UN Secretary-General Antonio Guterres on Saturday demanded the resignation of a senior official at the UN agency, shortly after The New York Times published it. an article The agency described how it disbursed $61 million in loans and grants to a British family, according to a senior UN official.
UNOPS, a little-known operating projects agency, ventured into territory no other UN agency had done: partnering with the private sector in 2015 to generate profits by operating like an investment bank. Now it could lose as much as $22 million in bad debt, according to United Nations auditors.
The scandal was a shock and embarrassment to the United Nations, which was calling on donor countries to provide millions of dollars in aid for the war in Ukraine and other crises, according to several diplomats and staff. An internal investigation into the deals was completed Thursday, but the findings have not been released publicly.
The United States, which sits on the UN agency’s executive committee, said its leadership needed to address the allegations and take responsibility.in a series of tweets On Sunday, Chris Lew, the U.S. ambassador to the United Nations for governance and reform, called for a comprehensive review of the agency’s “business model, governance structure and people.”

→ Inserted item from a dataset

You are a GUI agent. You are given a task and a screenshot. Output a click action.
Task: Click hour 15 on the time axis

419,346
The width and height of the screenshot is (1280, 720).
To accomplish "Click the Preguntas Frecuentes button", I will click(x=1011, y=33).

“At the very least, we believe that UNOPS leadership has missed clear warning signs, failed to provide the necessary oversight, and took unacceptable risks in terms of funding,” Mr Lu tweetedusing the acronym for Office for Project Services.

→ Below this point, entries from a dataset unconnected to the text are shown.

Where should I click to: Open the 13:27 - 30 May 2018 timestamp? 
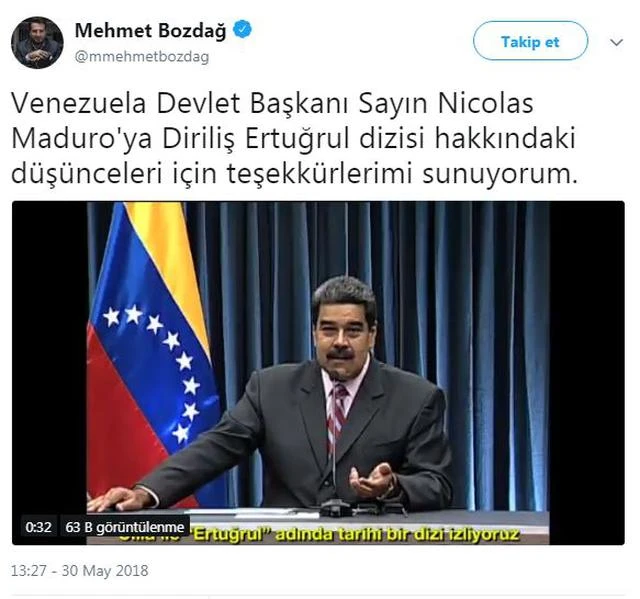80,570
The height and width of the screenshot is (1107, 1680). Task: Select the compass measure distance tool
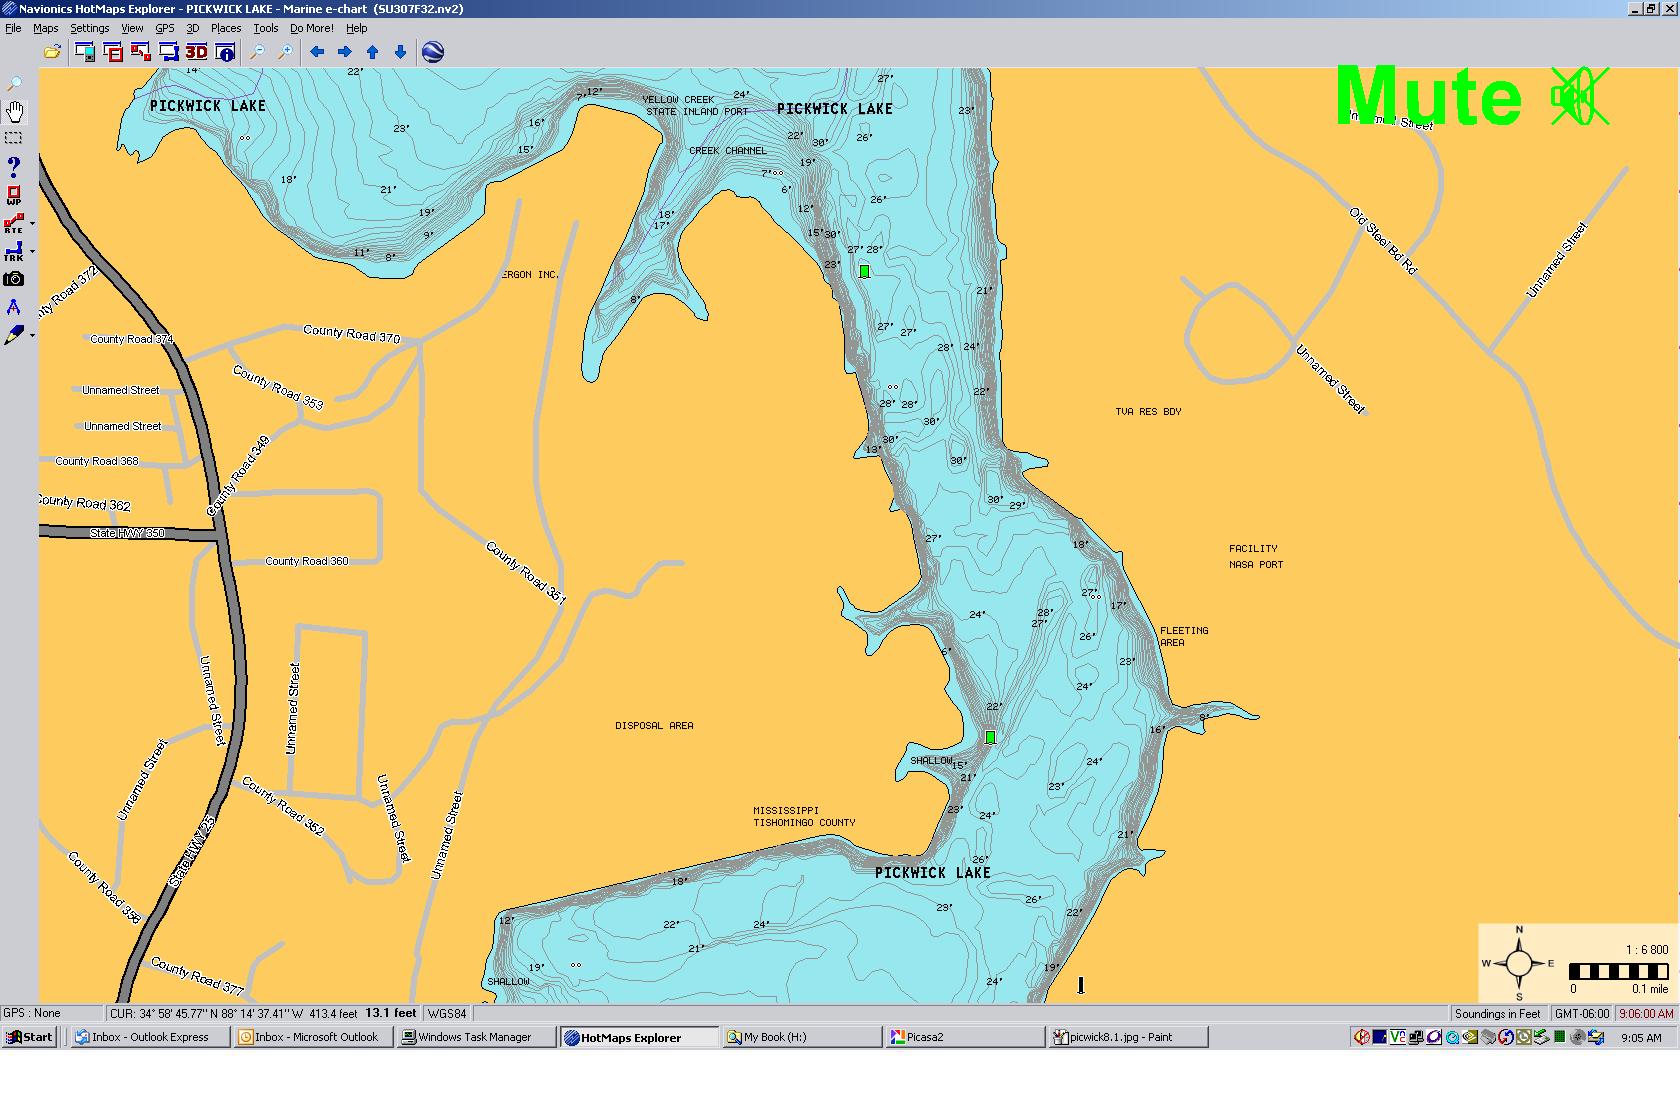coord(14,308)
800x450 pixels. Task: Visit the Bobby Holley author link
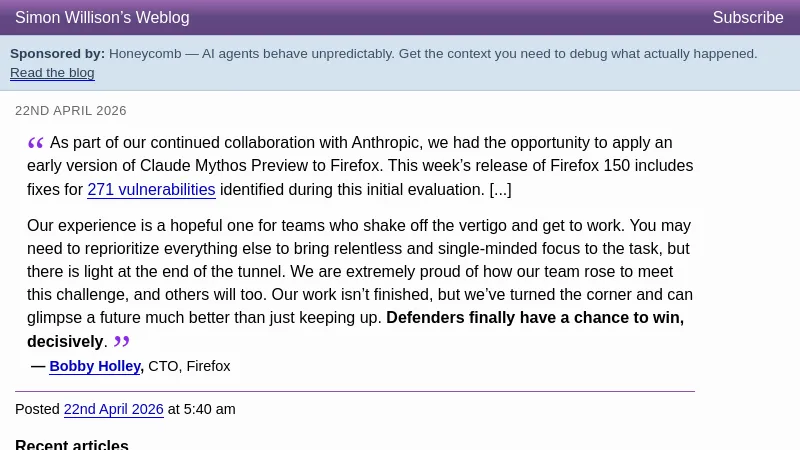click(95, 367)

official statement Mr. Guterres said on Sunday that he had accepted the resignation of Grete Faremo, a former Norwegian minister and executive director of the agency, who personally approved the loans. Ms Faremo entrusted him with tens of millions of dollars after meeting British businessman David Kendrick at a party in New York City in 2015. Ms. Faremo’s agency also donated $3 million to a group run by Mr. Kendrick’s 22-year-old team. – Daughter Daisy, 28, to raise awareness of threats to the world’s oceans.
Ms Faremo, in a letter to her staff on Sunday morning, obtained by The Times, offered a different account of her resignation. She said she submitted her resignation on Friday because “this happened to my watch without knowing the full circumstances.”

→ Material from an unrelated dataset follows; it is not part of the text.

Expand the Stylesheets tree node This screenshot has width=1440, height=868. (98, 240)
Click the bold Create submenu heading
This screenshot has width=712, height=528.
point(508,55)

“I acknowledged my responsibility and decided to step down,” she said.
Ms Faremo appeared to lay the blame on her deputy, Vitaly Vanshelboim, who was placed on administrative leave in December over a UN investigation into the deals. Referring to the investigation and Mr Vanshelboim, Ms Faremo said, “The shocking breach of trust is hurtful and it profoundly shakes the organisation.”
But a senior UN official, who asked not to be named because he was not authorized to speak publicly, said Ms Faremo was told to resign. The official said Mr. Guterres decided to move quickly after the New York Times article in an attempt to restore donor countries’ trust in the organization.
Amal Mudalali, UN Ambassador to Lebanon, tweet: “Defying the sky!! Who hired these UN officials? Why no supervision!!”, with link to Times article.
In fact, both Ms. Faremo and Mr. Van Shelboim are the highest-ranking officials at the United Nations, both appointed by Mr. Guterres.
In his statement, Mr. Guterres said he thanked Ms. Faremo for her commitment and dedication to the organization. Her resignation took effect Sunday. Mr. Guterres appointed an interim director, Jens Wander, while he was looking for a replacement, the statement said.
The UN deputy spokesman, Farhan Haq, said Mr Wander had “a clear track record on UN reform”. Special adviser on reform to Mr. Guterres.
It is unclear whether Mr Wander will have the mandate to initiate meaningful reforms in his interim role. A senior U.N. official said any reform or restructuring of the agency would be at the discretion of its executive committee, which is made up of a group of member states including the United States.
Mr Lu said on Sunday that the executive committee had requested a full briefing with the agency, which would be held soon.
A spokesman for the U.S. mission to the United Nations said the board was preparing for a briefing on May 16 ahead of Ms. Faremo’s resignation on Sunday, pending further notice.
In a separate statement on Sunday, the UN agency said it had no access to an internal UN investigation report and was eagerly awaiting its findings. It said “continuity plans are already in place to ensure Ms Faremo’s departure does not affect regular project activities.”